Taking the derivative of an Integral I would like to express the derivative of an integral in as elegant a form as possible. However, I am struggling at the moment. I would like to find the derivative $f'(y)$ of the function
$f(y) = \int_{h(y)}^{g(y)}u(x,y)\,\mathrm{d}x$
in terms of only the functions $g$, $h$ and $u$ which can be assumed to be sufficiently well behaved.
 A: First of all, it is sufficient to know how to do it for an expression of the form
$f(y) = \int_{0}^{g(y)}u(x,y)\,\mathrm{d}x$
since $\int_{h(y)}^{g(y)}u(x,y)\,\mathrm{d}x=\int_{0}^{g(y)}u(x,y)\,\mathrm{d}x-\int_{0}^{h(y)}u(x,y)\,\mathrm{d}x$.

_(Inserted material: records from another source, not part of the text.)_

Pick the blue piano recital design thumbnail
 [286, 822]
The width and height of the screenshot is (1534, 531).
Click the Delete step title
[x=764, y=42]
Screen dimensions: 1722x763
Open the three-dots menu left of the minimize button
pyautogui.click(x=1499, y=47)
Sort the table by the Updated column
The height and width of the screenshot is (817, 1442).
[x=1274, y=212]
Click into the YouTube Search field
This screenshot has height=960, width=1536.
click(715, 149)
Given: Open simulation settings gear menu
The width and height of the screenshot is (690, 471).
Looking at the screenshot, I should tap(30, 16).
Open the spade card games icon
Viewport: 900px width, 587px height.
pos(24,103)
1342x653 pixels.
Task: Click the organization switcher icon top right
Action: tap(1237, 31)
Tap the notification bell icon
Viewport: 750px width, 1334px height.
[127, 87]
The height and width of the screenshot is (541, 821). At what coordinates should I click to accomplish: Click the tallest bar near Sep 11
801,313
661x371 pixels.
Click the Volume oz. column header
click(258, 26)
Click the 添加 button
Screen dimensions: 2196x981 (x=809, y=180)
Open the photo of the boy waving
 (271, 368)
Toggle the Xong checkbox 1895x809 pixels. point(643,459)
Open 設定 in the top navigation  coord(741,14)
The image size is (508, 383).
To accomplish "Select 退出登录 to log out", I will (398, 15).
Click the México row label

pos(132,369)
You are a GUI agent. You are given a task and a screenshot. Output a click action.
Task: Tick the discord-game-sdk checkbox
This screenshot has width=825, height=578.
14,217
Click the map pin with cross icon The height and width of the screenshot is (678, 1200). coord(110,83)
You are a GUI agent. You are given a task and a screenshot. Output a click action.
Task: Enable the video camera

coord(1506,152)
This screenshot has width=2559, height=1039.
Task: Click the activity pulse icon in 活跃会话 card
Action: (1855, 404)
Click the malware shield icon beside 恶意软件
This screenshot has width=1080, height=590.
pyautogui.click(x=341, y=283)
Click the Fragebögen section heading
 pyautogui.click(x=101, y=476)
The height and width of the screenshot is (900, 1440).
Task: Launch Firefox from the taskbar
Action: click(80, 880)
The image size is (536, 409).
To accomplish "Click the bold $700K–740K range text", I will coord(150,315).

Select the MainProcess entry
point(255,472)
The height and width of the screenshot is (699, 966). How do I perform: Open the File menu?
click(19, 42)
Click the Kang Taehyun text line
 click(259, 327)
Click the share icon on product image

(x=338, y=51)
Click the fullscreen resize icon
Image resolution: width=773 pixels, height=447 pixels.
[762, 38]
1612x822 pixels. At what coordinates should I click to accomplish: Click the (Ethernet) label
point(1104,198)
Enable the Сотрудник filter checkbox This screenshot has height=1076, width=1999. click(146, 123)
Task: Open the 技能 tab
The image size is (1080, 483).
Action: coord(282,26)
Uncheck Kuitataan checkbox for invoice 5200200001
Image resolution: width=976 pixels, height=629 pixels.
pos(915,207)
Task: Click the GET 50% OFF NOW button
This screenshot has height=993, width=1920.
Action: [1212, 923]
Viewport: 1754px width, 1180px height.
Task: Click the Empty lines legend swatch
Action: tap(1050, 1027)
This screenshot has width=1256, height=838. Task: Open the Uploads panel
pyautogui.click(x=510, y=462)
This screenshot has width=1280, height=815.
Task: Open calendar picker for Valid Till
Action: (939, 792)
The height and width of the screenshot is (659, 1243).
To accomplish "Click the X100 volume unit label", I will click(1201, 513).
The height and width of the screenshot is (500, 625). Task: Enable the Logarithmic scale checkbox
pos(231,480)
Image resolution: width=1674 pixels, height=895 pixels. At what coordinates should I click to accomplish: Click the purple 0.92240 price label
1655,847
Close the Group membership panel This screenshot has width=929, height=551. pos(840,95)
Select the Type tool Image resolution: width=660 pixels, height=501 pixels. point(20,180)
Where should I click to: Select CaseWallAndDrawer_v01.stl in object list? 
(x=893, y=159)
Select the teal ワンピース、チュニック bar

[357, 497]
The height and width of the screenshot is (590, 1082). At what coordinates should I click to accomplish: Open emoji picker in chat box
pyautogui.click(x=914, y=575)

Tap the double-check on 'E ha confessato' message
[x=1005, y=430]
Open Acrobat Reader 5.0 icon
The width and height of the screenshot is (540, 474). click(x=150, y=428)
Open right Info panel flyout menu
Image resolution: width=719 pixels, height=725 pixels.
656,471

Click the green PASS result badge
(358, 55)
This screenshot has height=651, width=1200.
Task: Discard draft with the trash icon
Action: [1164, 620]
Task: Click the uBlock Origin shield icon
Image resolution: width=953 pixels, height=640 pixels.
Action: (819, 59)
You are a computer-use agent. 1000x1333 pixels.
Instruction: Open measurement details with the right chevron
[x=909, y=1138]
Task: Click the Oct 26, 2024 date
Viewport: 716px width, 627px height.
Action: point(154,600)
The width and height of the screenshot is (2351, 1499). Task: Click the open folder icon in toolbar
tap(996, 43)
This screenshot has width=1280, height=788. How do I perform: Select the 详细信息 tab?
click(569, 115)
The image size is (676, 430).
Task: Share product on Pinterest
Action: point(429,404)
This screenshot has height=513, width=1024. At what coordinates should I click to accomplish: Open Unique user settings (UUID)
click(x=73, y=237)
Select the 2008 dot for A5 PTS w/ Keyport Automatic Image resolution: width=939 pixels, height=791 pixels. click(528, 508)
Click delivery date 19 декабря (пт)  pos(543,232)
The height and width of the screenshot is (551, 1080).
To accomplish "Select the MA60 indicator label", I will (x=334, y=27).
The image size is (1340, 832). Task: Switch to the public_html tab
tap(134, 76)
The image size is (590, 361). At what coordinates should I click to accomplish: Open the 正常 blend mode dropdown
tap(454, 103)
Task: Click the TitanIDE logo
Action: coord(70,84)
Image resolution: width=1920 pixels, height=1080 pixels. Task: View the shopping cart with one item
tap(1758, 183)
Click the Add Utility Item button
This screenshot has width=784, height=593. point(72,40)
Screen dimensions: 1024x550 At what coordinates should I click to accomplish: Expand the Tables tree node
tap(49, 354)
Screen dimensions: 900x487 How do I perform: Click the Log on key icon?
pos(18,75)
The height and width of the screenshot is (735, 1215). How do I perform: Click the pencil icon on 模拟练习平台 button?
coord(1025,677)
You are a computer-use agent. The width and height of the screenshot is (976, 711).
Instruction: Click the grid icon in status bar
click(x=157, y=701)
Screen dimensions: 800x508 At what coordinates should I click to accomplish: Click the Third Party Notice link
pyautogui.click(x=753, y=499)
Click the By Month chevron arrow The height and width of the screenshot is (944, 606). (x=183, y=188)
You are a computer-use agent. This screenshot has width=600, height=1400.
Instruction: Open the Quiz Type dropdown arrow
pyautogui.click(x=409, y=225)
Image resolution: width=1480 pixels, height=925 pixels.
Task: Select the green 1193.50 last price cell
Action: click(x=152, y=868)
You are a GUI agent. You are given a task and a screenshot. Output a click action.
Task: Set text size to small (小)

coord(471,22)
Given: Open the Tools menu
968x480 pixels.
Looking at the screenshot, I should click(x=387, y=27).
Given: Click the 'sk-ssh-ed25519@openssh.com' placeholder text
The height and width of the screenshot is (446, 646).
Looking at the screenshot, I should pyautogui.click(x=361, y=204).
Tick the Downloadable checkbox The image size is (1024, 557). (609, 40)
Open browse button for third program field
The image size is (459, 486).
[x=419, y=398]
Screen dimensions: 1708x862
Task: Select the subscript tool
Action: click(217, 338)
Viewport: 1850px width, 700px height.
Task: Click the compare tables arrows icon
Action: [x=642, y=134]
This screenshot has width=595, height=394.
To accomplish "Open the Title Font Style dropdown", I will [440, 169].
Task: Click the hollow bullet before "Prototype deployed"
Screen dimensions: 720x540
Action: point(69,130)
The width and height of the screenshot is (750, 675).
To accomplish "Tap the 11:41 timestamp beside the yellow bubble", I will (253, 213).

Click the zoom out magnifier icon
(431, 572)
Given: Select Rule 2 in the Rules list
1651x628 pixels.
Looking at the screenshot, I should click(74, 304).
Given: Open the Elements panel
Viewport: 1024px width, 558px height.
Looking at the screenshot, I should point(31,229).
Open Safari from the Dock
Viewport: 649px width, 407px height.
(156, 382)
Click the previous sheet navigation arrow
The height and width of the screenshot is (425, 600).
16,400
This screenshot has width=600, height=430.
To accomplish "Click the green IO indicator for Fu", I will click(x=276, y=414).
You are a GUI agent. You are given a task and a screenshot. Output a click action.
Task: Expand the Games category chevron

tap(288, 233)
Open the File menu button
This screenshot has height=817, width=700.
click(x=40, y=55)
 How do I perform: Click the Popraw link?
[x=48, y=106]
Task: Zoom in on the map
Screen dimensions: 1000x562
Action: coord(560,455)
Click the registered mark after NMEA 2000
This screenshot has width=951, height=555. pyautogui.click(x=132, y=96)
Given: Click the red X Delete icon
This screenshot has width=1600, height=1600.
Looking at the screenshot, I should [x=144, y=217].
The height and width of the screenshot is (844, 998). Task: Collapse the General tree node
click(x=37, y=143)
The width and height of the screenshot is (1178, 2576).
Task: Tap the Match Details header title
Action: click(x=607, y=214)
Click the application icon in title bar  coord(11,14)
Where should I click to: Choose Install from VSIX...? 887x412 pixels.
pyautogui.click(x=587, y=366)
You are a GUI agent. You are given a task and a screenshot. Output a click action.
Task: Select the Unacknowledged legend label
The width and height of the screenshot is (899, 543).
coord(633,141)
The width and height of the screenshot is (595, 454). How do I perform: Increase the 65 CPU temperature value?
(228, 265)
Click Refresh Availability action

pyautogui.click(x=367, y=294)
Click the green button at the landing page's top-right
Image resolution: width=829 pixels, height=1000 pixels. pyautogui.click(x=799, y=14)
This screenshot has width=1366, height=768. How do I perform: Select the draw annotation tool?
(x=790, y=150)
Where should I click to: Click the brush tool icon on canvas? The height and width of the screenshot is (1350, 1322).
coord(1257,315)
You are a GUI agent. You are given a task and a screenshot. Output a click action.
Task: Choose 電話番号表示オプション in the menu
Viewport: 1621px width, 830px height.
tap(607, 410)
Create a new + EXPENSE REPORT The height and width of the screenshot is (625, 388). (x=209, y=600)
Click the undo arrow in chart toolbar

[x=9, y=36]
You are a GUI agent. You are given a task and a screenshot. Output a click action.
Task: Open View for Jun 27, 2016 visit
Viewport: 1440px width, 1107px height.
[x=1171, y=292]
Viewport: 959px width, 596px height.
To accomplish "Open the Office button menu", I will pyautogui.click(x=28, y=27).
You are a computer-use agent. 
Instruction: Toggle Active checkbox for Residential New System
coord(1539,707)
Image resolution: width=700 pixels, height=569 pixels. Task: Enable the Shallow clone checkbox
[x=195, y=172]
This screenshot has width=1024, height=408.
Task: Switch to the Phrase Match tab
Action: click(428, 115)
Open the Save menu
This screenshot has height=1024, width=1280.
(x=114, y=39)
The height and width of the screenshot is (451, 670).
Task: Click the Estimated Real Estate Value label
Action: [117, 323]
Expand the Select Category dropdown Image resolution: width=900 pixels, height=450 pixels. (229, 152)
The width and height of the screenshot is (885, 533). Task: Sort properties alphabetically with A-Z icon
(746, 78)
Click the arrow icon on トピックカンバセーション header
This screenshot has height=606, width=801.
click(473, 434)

Now, consider the integration as a function $F$ of its upper bound and the second variable of $u$; that is,
$$f(y) = F(y, g(y))$$
where 
$$F(y, t) = \int_{0}^{t}u(x,y)\,\mathrm{d}x$$
You then have, using the chain rule
$$
\begin{align*}
f^\prime(y) &= F(y, g(y)) = \frac{\partial}{\partial y}F(y, g(y)) + g^\prime(y)\frac{\partial}{\partial t}F(y, g(y)) \\
&= \int_{0}^{g(y)}\frac{\partial u}{\partial y}(x,y)\,\mathrm{d}x + g^\prime(y)\cdot u(g(y),y)
\end{align*} $$
A: Setting
$$
U(x,y)=\int_{a}^xu(t,y)\,dt
$$
for some $a$ such that $(x,y) \mapsto U(x,y)$ is well-defined, 
we have
$$
f(y)=\int_a^{g(y)}u(t,y)\,dt-\int_a^{h(y)}u(t,y)\,dt=U(g(y),y)-U(h(y),y).
$$
It follows that
\begin{eqnarray}
f'(y)&=&g'(y)\partial_1U(g(y),y)+\partial_2U(g(y),y)-h'(y)\partial_1U(h(y),y)-\partial_2U(h(y),y)\\
&=&g'(y)u(g(y),y)-h'(y)u(h(y),y)+\partial_2U(g(y),y)-\partial_2U(h(y),y)\\
&=&g'(y)u(g(y),y)-h'(y)u(h(y),y)+\int_a^{g(y)}\frac{\partial u}{\partial y}(t,y)\,dt-\int_a^{h(y)}\frac{\partial u}{\partial y}u(t,y)\,dt\\
&=&g'(y)u(g(y),y)-h'(y)u(h(y),y)+\int_{h(y)}^{g(y)}\frac{\partial u}{\partial y}(t,y)\,dt.
\end{eqnarray}
A: Ok so here it is:
Let $U(x,y)$ be the antiderivative of $u(x,y)$ with respect to $x$, i.e. $\frac{\partial U}{\partial x} = u(x,y)$. Then
$f(y) = U(g(y),y) - U(h(y),y)$.
Now using the chain rule,
$f'(y) = \frac{\partial U}{\partial g} g'(y) + \frac{\partial U}{\partial y}(g,y)- [\frac{\partial U}{\partial h} h'(y) + \frac{\partial U}{\partial y}(h,y)]$.
Since $\frac{\partial U}{\partial g} = u(g(y),y)$ and $\frac{\partial U}{\partial h} = u(h(y),y)$, we get
$f'(y) = u(g(y),y) \,g'(y) -u(h(y),y) \,h'(y) + \frac{\partial U}{\partial y}(g,y)- \frac{\partial U}{\partial y}(h,y)$ 
which is just
$u(g(y),y) \,g'(y) -u(h(y),y) \,h'(y) + \int_{h(y)}^{g(y)}u_y(x,y)\,\mathrm{d}x$